§ Data excerpts:
• • •
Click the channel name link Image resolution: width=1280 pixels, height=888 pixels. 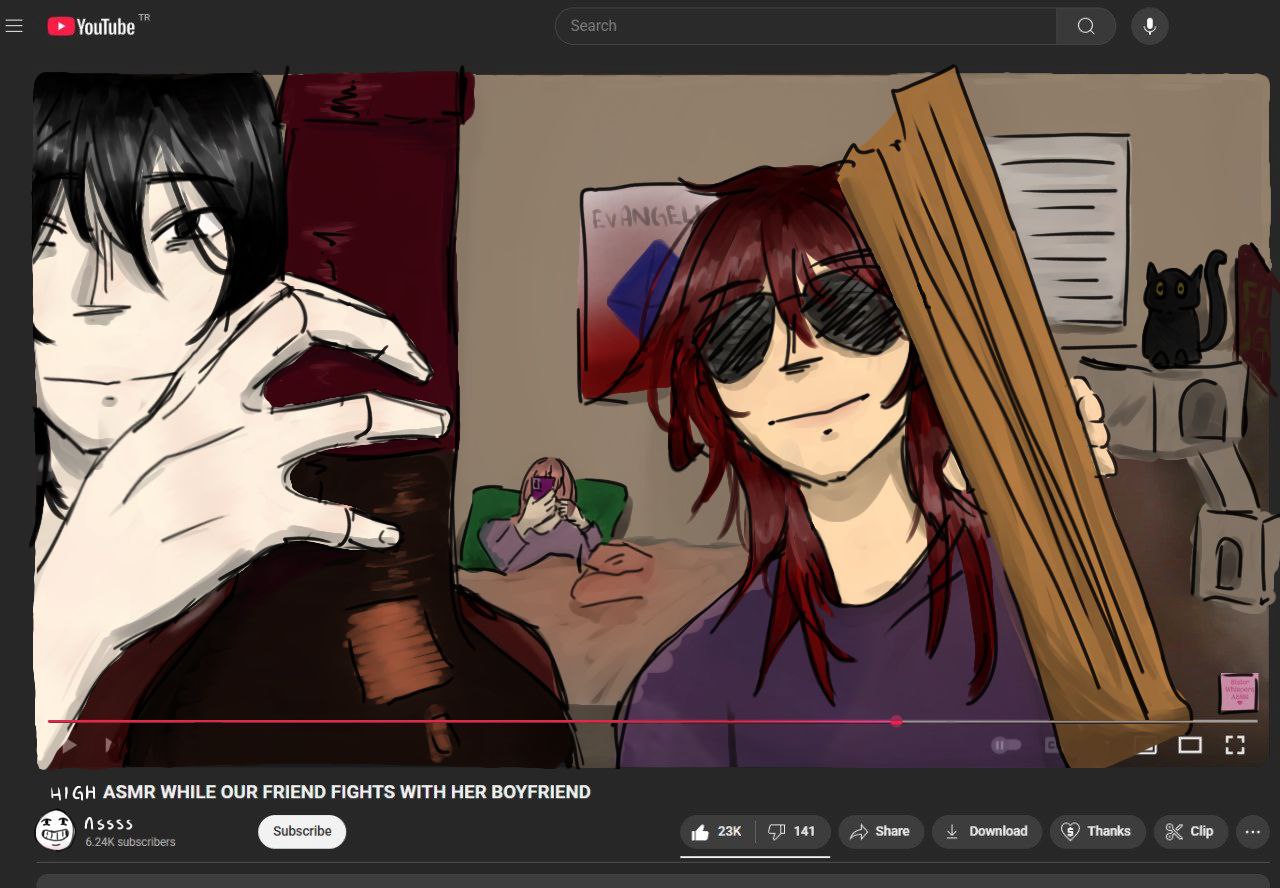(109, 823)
• • •
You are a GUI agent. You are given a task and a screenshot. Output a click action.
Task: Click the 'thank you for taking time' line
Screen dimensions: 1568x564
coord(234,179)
• • •
§ Requirements:
Please render the lines between the one holding "You are a GUI" and the one holding "coord(234,179)", inclusive, as a JSON list of strings, one string per line, with blank lines left out.

§ Response to the task:
[
  "You are a GUI agent. You are given a task and a screenshot. Output a click action.",
  "Task: Click the 'thank you for taking time' line",
  "Screen dimensions: 1568x564",
  "coord(234,179)"
]